Since the economy began its accelerated freefall late last year, many experts have asked whether the cable business—which tends to do just fine when people are unemployed, out of money and looking for cheap entertainment—will indeed prove recession-proof yet again. To be sure, the precipitous decline of cable stocks on both the operator and programmer sides suggests that the industry is far from immune from Wall Street’s woes. But what about Main Street? Is it true that people will start cocooning themselves in their homes, assuming they aren’t getting kicked out of them? And if so, could it be that cable’s significant leap into broadband services over the last decade will actually keep the industry afloat despite unprecedented competition from telcos and DBS?

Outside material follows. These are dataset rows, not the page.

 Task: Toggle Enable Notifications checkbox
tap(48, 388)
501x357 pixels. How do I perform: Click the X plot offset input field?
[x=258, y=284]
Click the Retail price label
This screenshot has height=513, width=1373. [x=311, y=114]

While basic sub losses continue to vex the industry, the broadband space—including not only blazing Internet access but also VoIP phone service—is also down without a doubt. But it’s still chugging along relatively well considering the current position of the American consumer. In fact, just today Leichtman Research Group unveiled new numbers suggesting that the top 20 cable and telco providers (94% of the market) acquired more than 5.4mln net additional high-speed Internet subs in 2008. Yes, annual net broadband additions were down compared to the 8.5mln in 2007, and the peak of 10.4mln in 2006. And it was the lowest add rate in the seven years that LRG has tracked the broadband industry. But consider the current state of the economy: Despite a housing crisis, eye-popping unemployment and what seems to be a 401K Armageddon, more than 5mln people plunked down an extra $20-60 to ride the broadband wave. And let’s face it: Do they really have a choice? Anyone who uses the Internet to shop, research things (like, uh… jobs), handle their finances or conduct numerous other increasingly vital tasks simply can’t make it with dial-up or even dinky broadband speeds anymore. Sites scream out with video, Flash animations and other flashy photos and graphics. It’s practically impossible to use the Internet these days without broadband speeds. So bad economy or not, people are buying broadband. Yes, they’re buying at lower rates (and the numbers will probably be worse in 2009), but you know what? They’re still buying.

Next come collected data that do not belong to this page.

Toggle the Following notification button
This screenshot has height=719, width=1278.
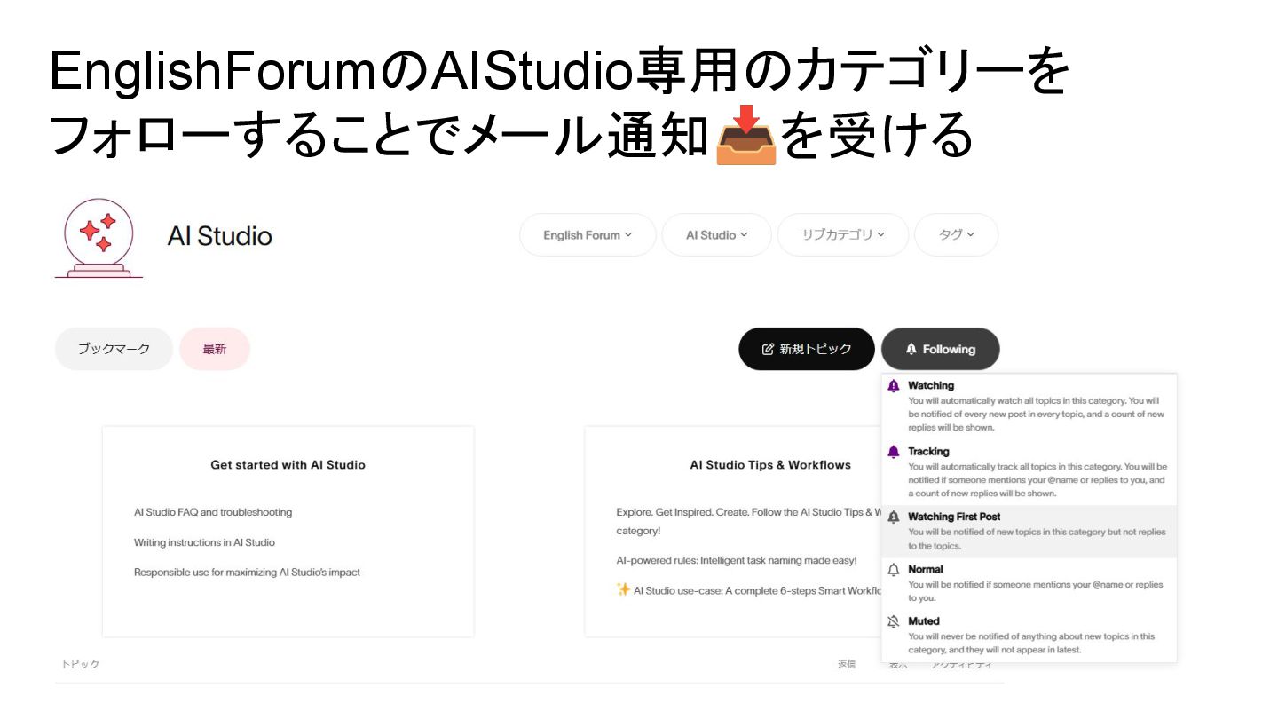pyautogui.click(x=940, y=349)
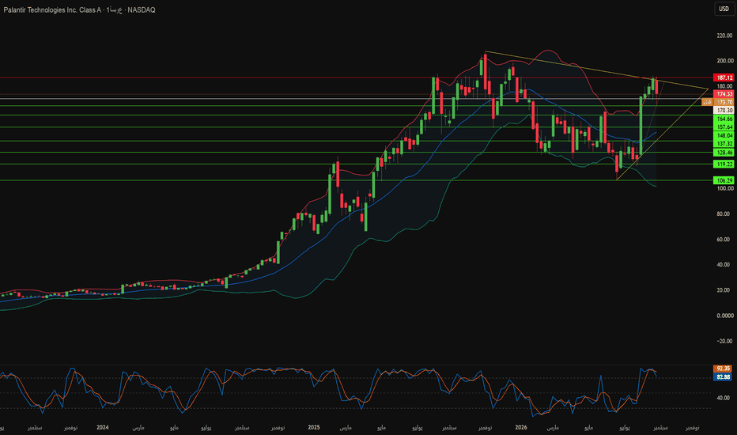Screen dimensions: 737x435
Task: Click the 174.33 last price tag
Action: (724, 94)
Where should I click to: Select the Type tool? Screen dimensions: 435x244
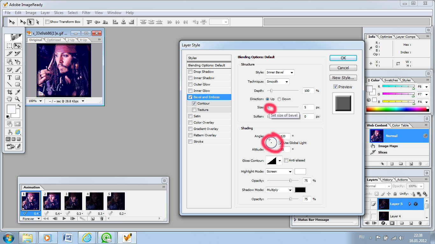coord(10,77)
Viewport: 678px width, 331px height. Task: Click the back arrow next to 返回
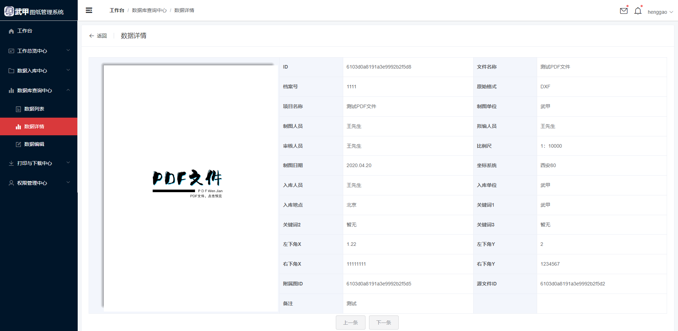coord(91,36)
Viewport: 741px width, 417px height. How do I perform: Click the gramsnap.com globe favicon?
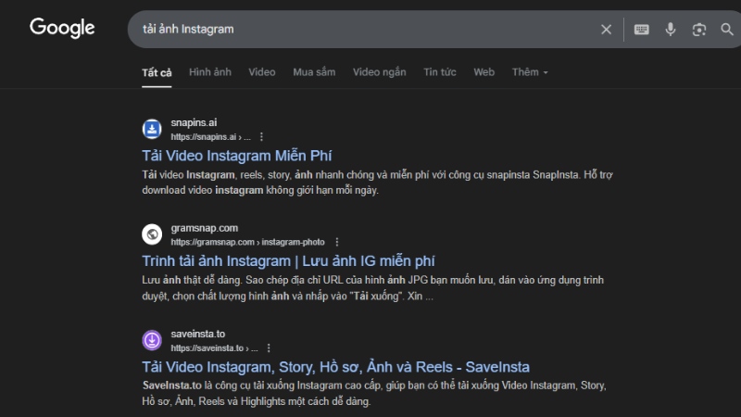[x=151, y=234]

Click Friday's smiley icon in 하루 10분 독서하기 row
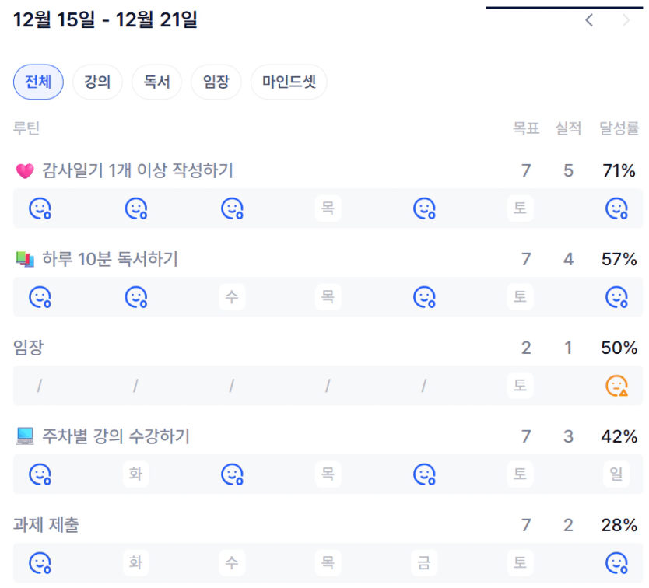point(424,297)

The other good news is that cable still sells more broadband than telcos, although not by a landslide. According to the LRG study, the top cable ops added a 3.2mln broadband subs in 2008 vs 2.2mln for the telcos. But here’s something interesting: Cable’s haul was 77% of its total in 2007 while the telcos pulled in only 50% of the adds they got the year before. That suggests that cable is doing a better job of stopping the bleeding in a bad economy. Of course, this doesn’t mean that the telcos aren’t fierce competitors. In fact, telcos added more broadband subs in the brutal 4Q 2008 than cable ops (570,000 vs 460,000). But that’s still more than 1mln total broadband adds. The competition and all the marketing it fuels has kept consumers’ desire for broadband in the forefront of their minds. The broader economy may have its troubles, but the economy of bits is pretty resilient.